Personalized Medication Planning via Direct Domain Modeling and LLM-Generated Heuristics
Yonatan Vernik, Alexander Tuisov, David Izhaki, Hana Weitman, Gal A. Kaminka, Alexander Shleyfman
TL;DR
The paper tackles personalized medication planning (PMP) at clinically meaningful scales by replacing domain-independent heuristics with automatically generated, problem-specific heuristics produced by large language models. It programmatically models the domain and uses GBFS guided by LLM-generated heuristics, implemented in Rust, to reason over extended PK/PD dynamics (PK concentrations and PD effects) across many drugs. Across scaled benchmark domains (including up to 28 drugs), the approach dramatically increases problem coverage and reduces planning time compared with domain-independent planners, demonstrating a clear path toward clinical decision-support deployment. The work emphasizes robustness via a retry strategy for heuristic generation under fixed resource budgets and highlights the need for further validation, explainability, and safe integration before real-world use.
Abstract
Personalized medication planning involves selecting medications and determining a dosing schedule to achieve medical goals specific to each individual patient. Previous work successfully demonstrated that automated planners, using general domain-independent heuristics, are able to generate personalized treatments, when the domain and problems are modeled using a general domain description language (\pddlp). Unfortunately, this process was limited in practice to consider no more than seven medications. In clinical terms, this is a non-starter.

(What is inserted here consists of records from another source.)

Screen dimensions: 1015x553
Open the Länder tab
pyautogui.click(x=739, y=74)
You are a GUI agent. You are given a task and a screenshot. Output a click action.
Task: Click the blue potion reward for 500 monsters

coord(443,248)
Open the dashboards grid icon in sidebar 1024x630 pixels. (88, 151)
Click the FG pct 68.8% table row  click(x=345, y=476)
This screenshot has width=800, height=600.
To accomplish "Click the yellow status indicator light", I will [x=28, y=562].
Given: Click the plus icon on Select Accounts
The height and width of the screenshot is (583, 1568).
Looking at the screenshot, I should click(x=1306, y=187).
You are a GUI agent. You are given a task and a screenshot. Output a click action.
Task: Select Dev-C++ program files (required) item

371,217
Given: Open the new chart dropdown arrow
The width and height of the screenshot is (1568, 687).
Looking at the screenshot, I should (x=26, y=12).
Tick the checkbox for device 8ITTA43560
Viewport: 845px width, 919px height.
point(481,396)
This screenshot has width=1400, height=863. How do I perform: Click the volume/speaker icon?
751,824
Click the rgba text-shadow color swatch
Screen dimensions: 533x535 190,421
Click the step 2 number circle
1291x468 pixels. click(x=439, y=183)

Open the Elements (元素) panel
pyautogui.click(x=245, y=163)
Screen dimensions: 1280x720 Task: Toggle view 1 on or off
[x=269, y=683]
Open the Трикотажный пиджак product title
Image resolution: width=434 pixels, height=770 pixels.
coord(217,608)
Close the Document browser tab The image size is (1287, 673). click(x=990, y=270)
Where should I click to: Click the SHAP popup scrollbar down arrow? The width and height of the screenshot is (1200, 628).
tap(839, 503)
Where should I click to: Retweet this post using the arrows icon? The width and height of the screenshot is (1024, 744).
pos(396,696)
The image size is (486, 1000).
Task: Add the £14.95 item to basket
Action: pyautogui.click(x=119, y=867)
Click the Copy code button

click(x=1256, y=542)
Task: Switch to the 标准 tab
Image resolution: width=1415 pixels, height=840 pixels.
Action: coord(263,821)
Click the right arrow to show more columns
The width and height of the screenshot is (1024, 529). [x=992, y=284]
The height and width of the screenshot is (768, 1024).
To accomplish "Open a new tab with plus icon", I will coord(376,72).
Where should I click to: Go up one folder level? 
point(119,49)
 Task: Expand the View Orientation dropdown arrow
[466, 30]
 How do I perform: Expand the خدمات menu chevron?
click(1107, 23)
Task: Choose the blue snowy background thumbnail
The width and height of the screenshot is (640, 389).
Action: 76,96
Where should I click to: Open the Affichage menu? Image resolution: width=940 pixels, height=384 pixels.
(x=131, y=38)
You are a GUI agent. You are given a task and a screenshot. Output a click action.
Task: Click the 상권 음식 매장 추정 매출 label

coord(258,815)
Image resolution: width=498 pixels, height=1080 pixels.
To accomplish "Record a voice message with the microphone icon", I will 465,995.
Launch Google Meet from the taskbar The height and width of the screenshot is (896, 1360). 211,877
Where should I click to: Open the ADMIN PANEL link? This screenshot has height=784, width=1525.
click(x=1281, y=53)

In this paper, we explore the use of automatically-generated domain- and problem-specific heuristics to be used with general search, as a method of scaling up medication planning to levels allowing closer work with clinicians. Specifically, we specify the domain programmatically (specifying an initial state and a successor generation procedure), and use an LLM to generate a problem specific heuristic that can be used by a fixed search algorithm (GBFS). The results indicate dramatic improvements in coverage and planning time, scaling up the number of medications to at least 28, and bringing medication planning one step closer to practical applications.